What do you think is the future of the newsletter when you think about your why in doing this? Usually, people of high moral standing and highly productive members of society want to contribute to something meaningful, and this newsletter to me surely is that. How do you see your values getting translated into the community?

I hope it can be a hearth where people can share information and get more interactive where they’re learning from the newsletter. We have a virtuous circle where we’re providing thoughts, comments, tips, and all that stuff to make it more useful for them. It comes down to being useful, but a lot of it is making people feel smart and not alone. It’s simple as that. I’m trying to avoid sounding too cosmic or high and mighty about it. It’s just a little newsletter, but it has this feeling of mission to me to provide a little bit of help and information through your day, and a little bit of, “I’m ready to go. I have a sense that’s going on.” If I could provide that, that’s great.

There’s always a little smile in there.

That’s important, too. Everybody needs to find something like that where they can figure out something to save every day, some kindness every day, and some contribution every day. That’s the goal. If we all did that and did it better, and I try every day to do it better, we’ll be a lot better off. This newsletter generates no money. It has no advertising and the subscription is free. We hope people will become members of OPA to help subsidize it.

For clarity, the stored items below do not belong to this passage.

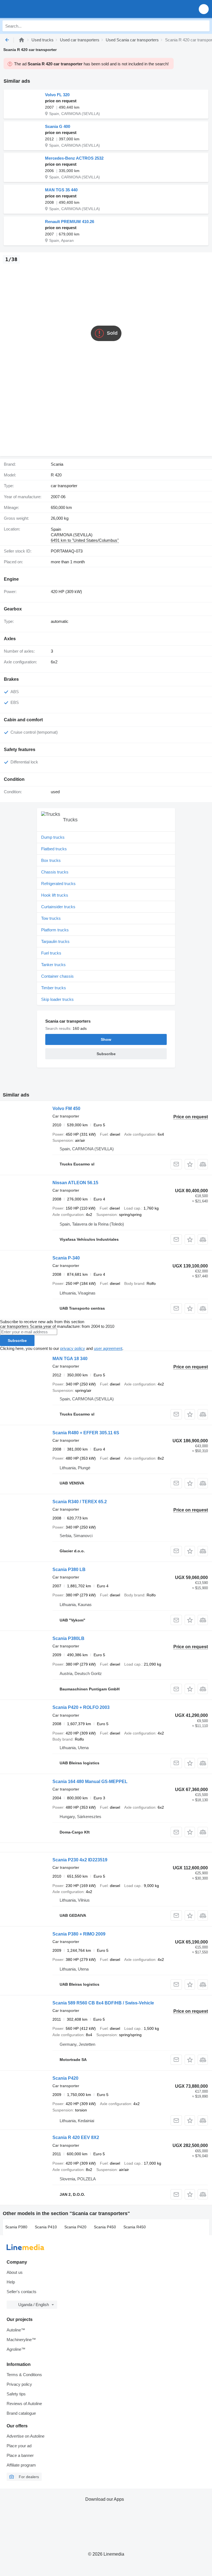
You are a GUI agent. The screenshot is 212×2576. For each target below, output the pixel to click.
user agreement (108, 1348)
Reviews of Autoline (24, 2403)
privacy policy (72, 1348)
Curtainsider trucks (58, 906)
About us (15, 2272)
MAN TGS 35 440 (61, 189)
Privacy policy (19, 2384)
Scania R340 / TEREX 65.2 (79, 1501)
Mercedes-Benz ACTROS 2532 (74, 158)
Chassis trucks (54, 872)
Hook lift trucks (54, 895)
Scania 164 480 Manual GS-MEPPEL (90, 1781)
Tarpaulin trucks (55, 941)
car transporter (64, 485)
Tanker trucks (53, 964)
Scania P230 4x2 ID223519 (79, 1859)
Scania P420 (65, 2078)
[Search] (204, 25)
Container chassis (57, 976)
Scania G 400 (57, 126)
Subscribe (17, 1340)
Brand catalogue (21, 2413)
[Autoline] (21, 39)
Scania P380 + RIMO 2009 (78, 1934)
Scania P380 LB (69, 1569)
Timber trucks (53, 987)
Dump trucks (53, 837)
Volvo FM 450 (66, 1108)
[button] (203, 9)
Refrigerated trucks (58, 883)
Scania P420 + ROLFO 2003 (81, 1707)
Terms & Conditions (24, 2374)
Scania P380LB (68, 1638)
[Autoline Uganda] (36, 9)
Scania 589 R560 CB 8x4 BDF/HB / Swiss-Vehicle (103, 2003)
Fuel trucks (51, 953)
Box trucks (51, 860)
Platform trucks (55, 930)
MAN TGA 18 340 (70, 1358)
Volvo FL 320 (57, 94)
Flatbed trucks (54, 848)
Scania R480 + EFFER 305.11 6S (85, 1432)
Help (11, 2282)
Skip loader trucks (57, 999)
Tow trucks (51, 918)
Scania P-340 (66, 1258)
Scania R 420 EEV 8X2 (75, 2137)
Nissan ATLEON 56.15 (75, 1182)
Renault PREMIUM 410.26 (69, 221)
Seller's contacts (21, 2291)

MECH Marc Morgenstern | Community Leadership
Community Leadership: Everybody needs to find a little kindness and contribution every day.

 

It’s about the community and the people that OPA cares about. I hope people will subscribe and if they feel that it’s valuable for them, they can donate a little bit, a few dollars to OPA, or become a member of OPA, but more than that, contribute to the community at large by their rations, goodwill, and outreach to their neighbors.

I feel that if everyone would think a little bit more about how you can help a neighbor thing once a day or something that you care about in your community, invest that time instead of watching the news, go do the thing. Instead of watching, sitting on your couch, and going, “This is frustrating,” do the thing that you want to see done. Go and make the phone call. Pick up the piece of trash across the street. Don’t wait for someone else to do it. Building those habits helps you become a real civic player.

I didn’t watch this as a kid, but I’ve become such a Mister Rogers fan because he embodies this whole thing. None of us could be him. None of us could even come close to being him. That was an amazing man, but that a little Mister Rogers sitting on our shoulder, it’s not so bad.

It’s a good angel. Won’t you be my neighbor?

Neighbor, thanks for getting us together here.

This was awesome. Another example of how people can do something to slow things down is to put up speed bumps. We have a good friend Mr. Jeff Jaro, who got a stop sign in our neighborhood that was bothering him. He thought it was important to slow traffic down and he got a stop sign. He built up enough support for that and he made it happen. It made the street safer in one man’s vision for the community to make a change in people’s lives.

Not to mention, he’s Mr. 4th of July parade. We all hope we’ll have that.

To infinitely long friendship and to neighbors. That concludes our conversation. Thanks for joining us.